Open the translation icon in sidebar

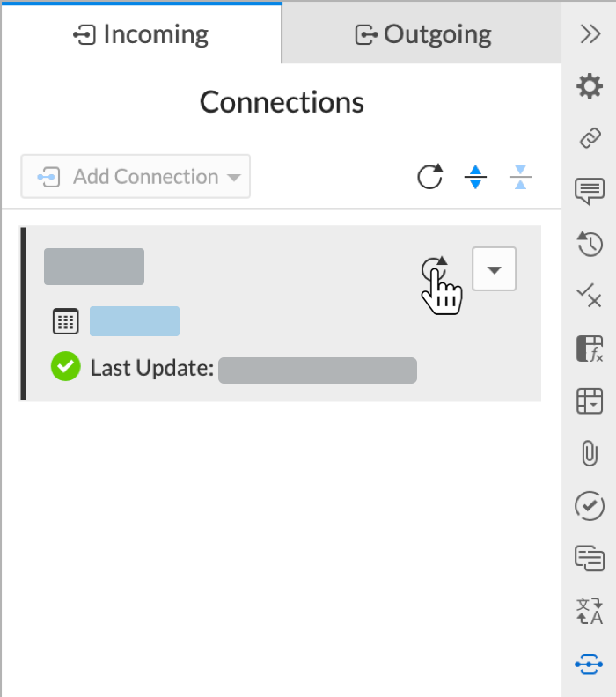coord(589,610)
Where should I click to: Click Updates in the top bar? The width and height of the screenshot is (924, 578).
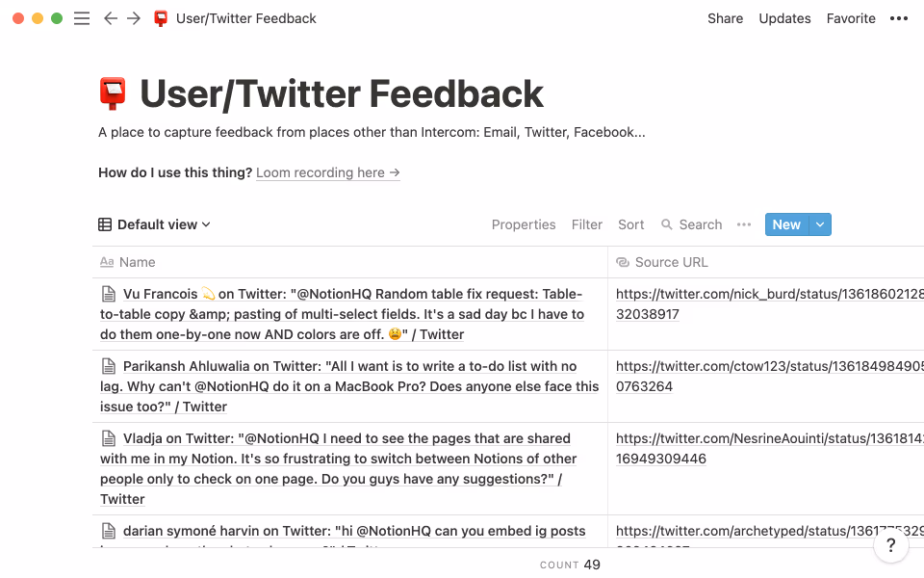[x=784, y=17]
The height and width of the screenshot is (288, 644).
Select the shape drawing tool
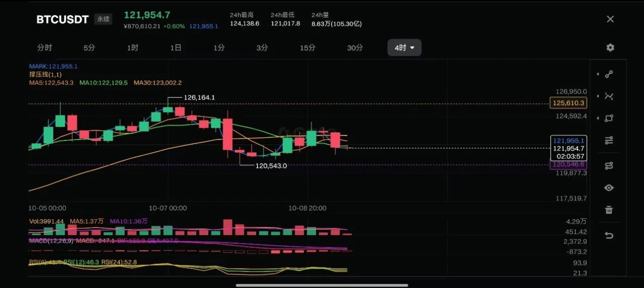(609, 119)
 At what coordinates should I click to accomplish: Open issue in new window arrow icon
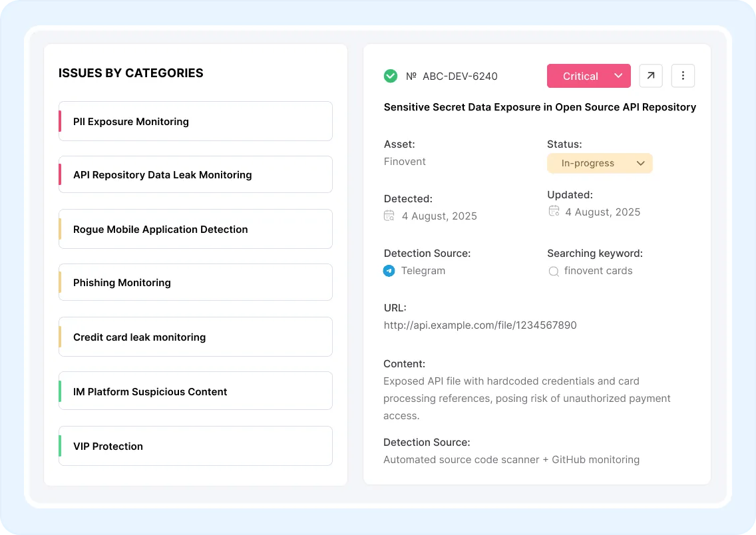tap(651, 76)
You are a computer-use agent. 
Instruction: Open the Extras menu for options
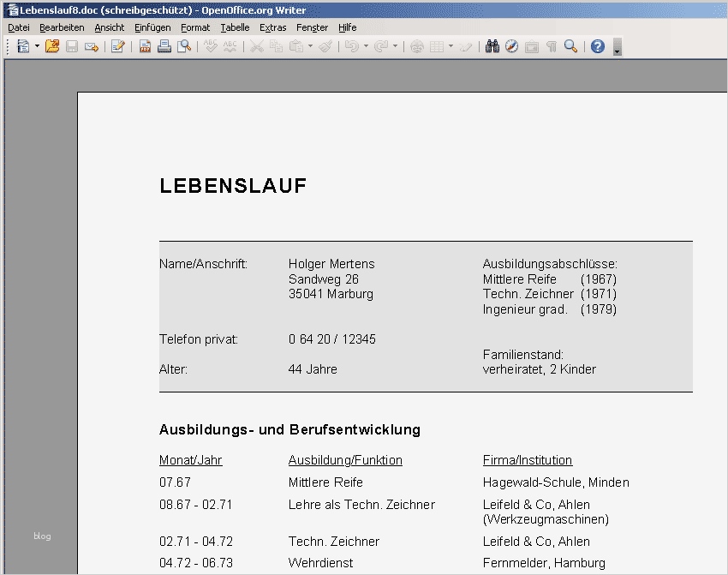pyautogui.click(x=272, y=27)
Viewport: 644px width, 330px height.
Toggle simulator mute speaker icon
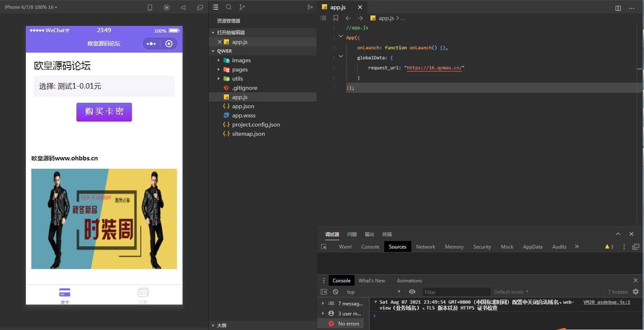pos(183,8)
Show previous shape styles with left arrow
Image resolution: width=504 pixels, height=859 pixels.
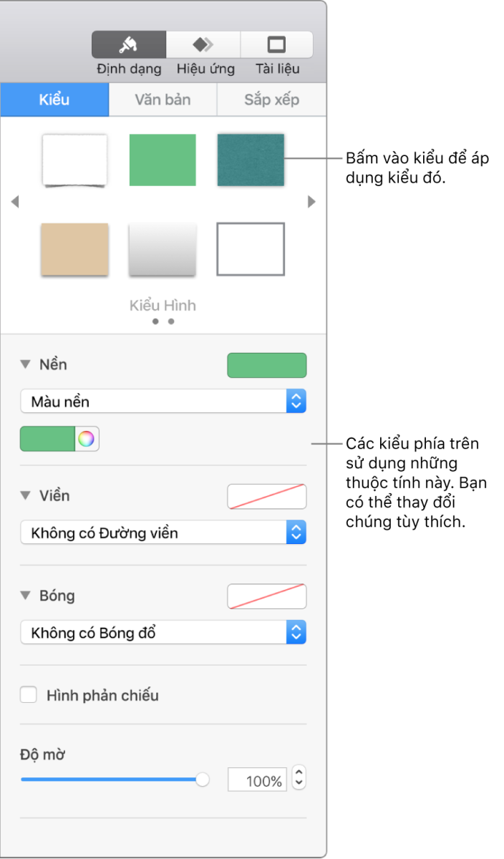[x=14, y=202]
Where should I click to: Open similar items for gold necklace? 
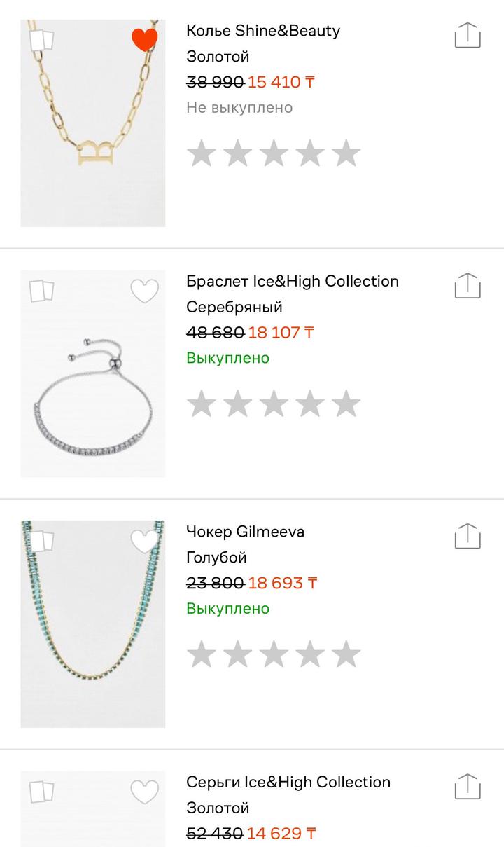click(42, 40)
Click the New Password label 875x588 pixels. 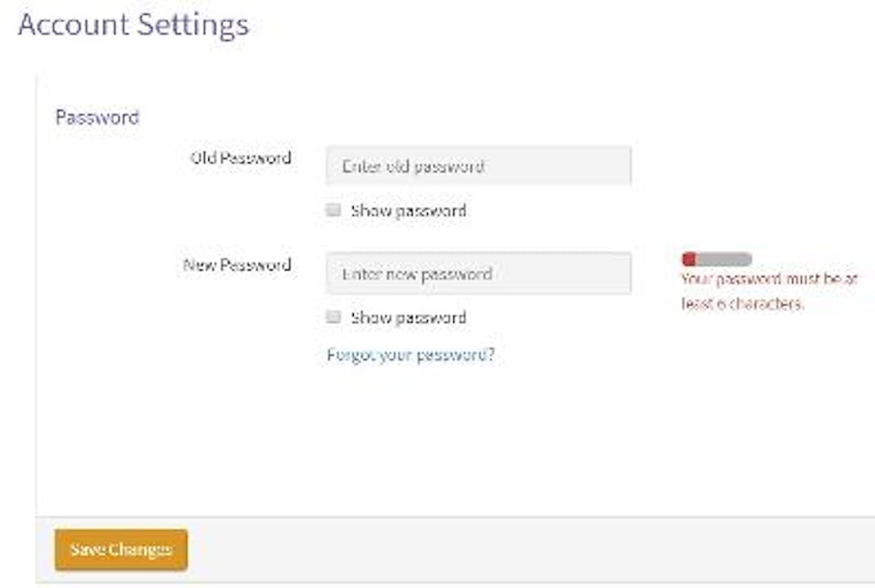[x=239, y=265]
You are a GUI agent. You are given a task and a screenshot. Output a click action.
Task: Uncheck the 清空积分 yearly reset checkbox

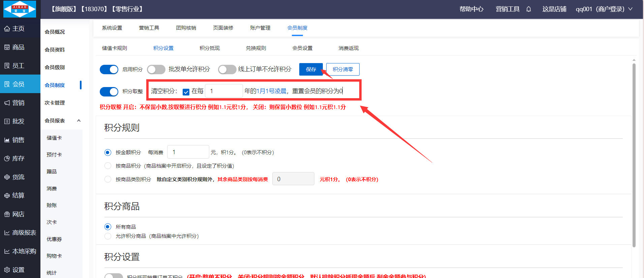click(x=186, y=92)
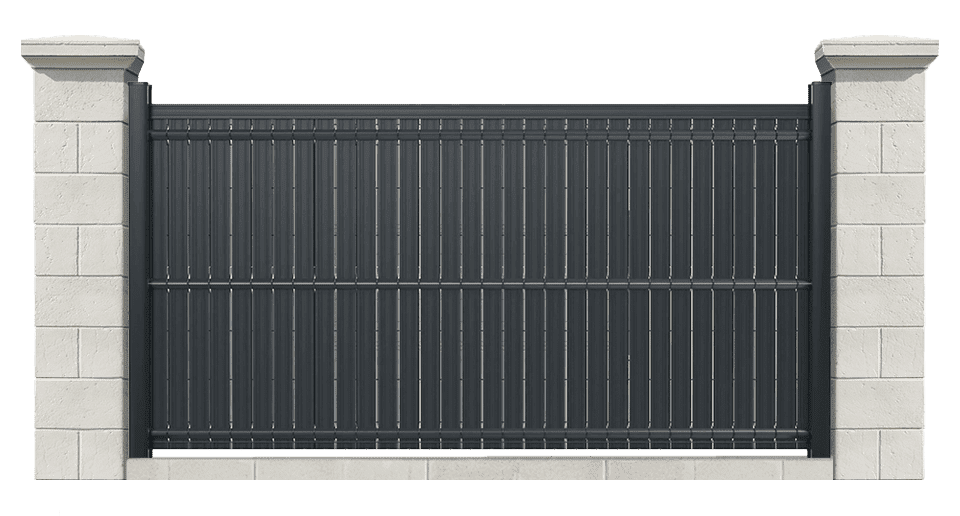Click the bottom horizontal rail of the fence
The height and width of the screenshot is (516, 960).
[x=480, y=438]
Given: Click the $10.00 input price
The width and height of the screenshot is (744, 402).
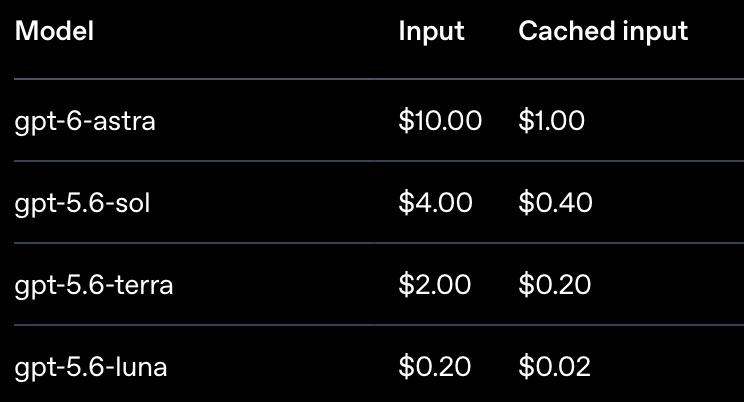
#####
YOUR INSTRUCTIONS: From the line containing "At what coordinates" through the line containing "Viewport: 644px width, 330px height.", copy every line above exactly, without pictures.

RESPONSE TO THIS EXERCISE:
 At what coordinates should I click to accomplish: Open issue in new window arrow icon
tap(651, 76)
You are a computer-use agent. 
Instruction: Open the Extras menu for options
pyautogui.click(x=272, y=27)
Viewport: 644px width, 330px height.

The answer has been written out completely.